Parliament continued to control the East India Company by extending its charter for only twenty years at a time.

Those granted in 1793, 1813, 1833 and 1853 successively whittled away the Company's commercial rights and trading monopolies.

Losing privileges

Its last remaining monopoly over the China tea trade was abolished in 1833. Parliament allowed the Company to maintain its political and administrative duties in India, but the charter of 1813 included a clause asserting the Crown's undoubted sovereignty over all of the Company's territories and required it to open up India to Christian missionaries.
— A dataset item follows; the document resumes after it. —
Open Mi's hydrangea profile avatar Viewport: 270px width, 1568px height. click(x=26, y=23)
The 1833 Charter Act invested the Board of Control with full authority over the Company and further increased the power of the governor-general.

Gaining territory

Successive governors-general – particularly Marquess Wellesley (1798-1805), and the Marquess of Hastings (1813-23) – continued to add territory to the Company's holdings in India through conquest and alliance.

By 1856, with the annexation of Oudh, all the Indian subcontinent up to the Himalayas, and much of Burma, was ruled directly by the Company itself or by local allied rulers.

Indian Rising

In 1857 the Indians rose in revolt against high-handed and oppressive Company rule – particularly its insensitivity towards their religions – and it took excessively brutal action by the Company's army to regain control of its possessions.
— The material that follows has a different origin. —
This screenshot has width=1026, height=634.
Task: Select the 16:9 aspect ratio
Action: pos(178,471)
Following this failure of governance, the British state formally took over the East India Company's rule in India.

End of Company rule

The Company lost all its administrative powers following the Government of India Act of 1858, and its Indian possessions and armed forces were taken over by the Crown.

Rule of the country shifted from the directors of the Company to a Secretary of State for India advised by a council, whose members were appointed by the Crown.
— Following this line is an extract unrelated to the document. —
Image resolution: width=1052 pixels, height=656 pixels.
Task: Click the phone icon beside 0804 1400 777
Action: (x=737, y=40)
The Crown also directly appointed the governor-general, or viceroy, and provincial governors in India. The East India Company itself was formally dissolved by Act of Parliament in 1874. Thus began the British Raj, direct imperial rule of India by the British state.

Did you know?

Did you know?

The 1857 uprising started because both Hindu and Muslim soldiers in the sepoy, or Indian, regiments of the East India Company, objected to having to bite open rifle cartridges rumoured to be smeared with fat from animals which were forbidden or sacred in their religions.